Amanece siempre a
la misma hora y en eso estamos todos de acuerdo, latitudes y longitudes aparte.
En lo que podemos disentir es en la calidad que imprimimos a la vida una vez
amanecida en su nuevo día.
En general y salvo
cierto grado patológico de locura, al ser humano le sienta bien la vida. Nos
gusta vivirla. Claro que no todo es siempre como nos apetecería. Nada es tan
imperfecto como el deseo en un mundo que no depende por completo de nuestra
voluntad.
Actualmente
nuestra voluntad parece ser esclava de la prisa. La sociedad del siglo XXI nos
ha raptado la consciencia y en muchos aspectos la velocidad nos ha robado
nuestro sosiego. Casi todo es para ayer en un presente futuro. O sería más
adecuado llamarlo sin futuro. Un presente sin calidad no puede tener un futuro
digno porque un futuro logrado se impregna siempre de una inmersión total en el
presente.

——————

▶ _POR HACER_
1 > Anota todas las formas verbales conjugadas en primera persona del plural que hay en el texto sobre la prisa.
2 > Pasa al inglés esta frase del texto sobre la prisa: "Nada es tan imperfecto como el deseo en un mundo que no depende por completo de nuestra voluntad."
3 > Escribe lo que seguiría al texto sobre la prisa, empezando justo después de su última frase.

▶ _MATERIAL REUNIDO_

——————

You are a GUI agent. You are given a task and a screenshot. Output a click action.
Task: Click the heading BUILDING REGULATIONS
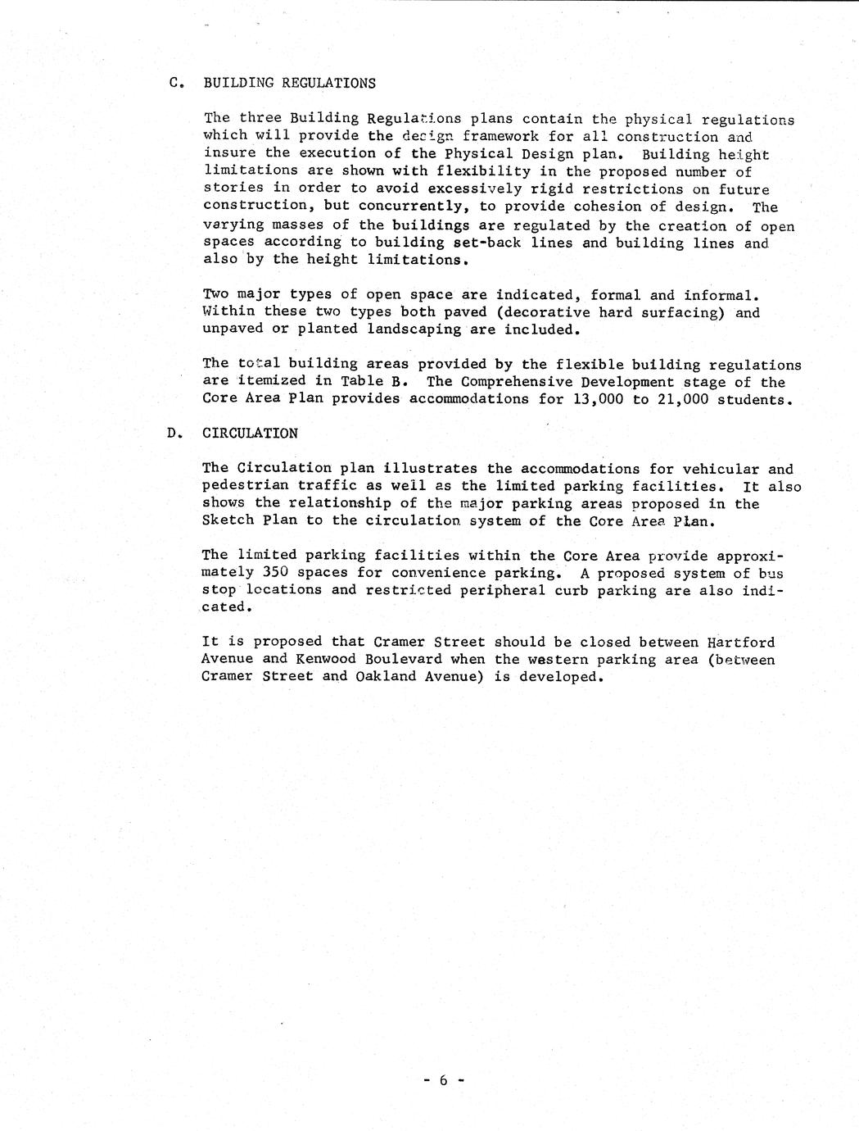tap(289, 83)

——————

▶ _RESULTADOS FINALES_
1 > estamos, podemos, imprimimos

2 > Nothing is as imperfect as desire in a world that does not depend entirely on our will.

3 >
Así las cosas no
queda más remedio que aminorar la marcha. Beber a sorbos cada momento presente,
como se bebe un buen café cuando se saborea junto a un atardecer soñado
entornando los ojos. O como se posa la mirada en el asombro de la belleza,
cualquier belleza...
Vivir mucho o poco
pero vivir. Si hay algo que cada día valoro más es el arte de vivir poco a
poco. Vivir a sorbos cada momento. Esponjar cada segundo y cada minuto que
transcurre en mi. Agarrar el tiempo por la espalda y “tironearlo” un poco a mi
gusto. Flexibilizar cada instante y ensanchar el silencio que me rodea en un
acto consciente que a veces olvido.
Valorar el
presente es vivir una vida plena. Lograr la vida, poca o mucha pero lograrla.
En cada presente
hay una oportunidad esperándonos. Una posibilidad de que apreciemos lo que
siempre ha estado ahí, esperándonos parsimoniosamente. Todo es cuestión de
reflexionar y sacar algo en claro. De nosotros depende hacer que el tiempo y la
paz sean nuestros aliados. Para ello hemos de extender nuestras manos y abrazar
la eternidad del momento y resignarnos a vivir poco a poco...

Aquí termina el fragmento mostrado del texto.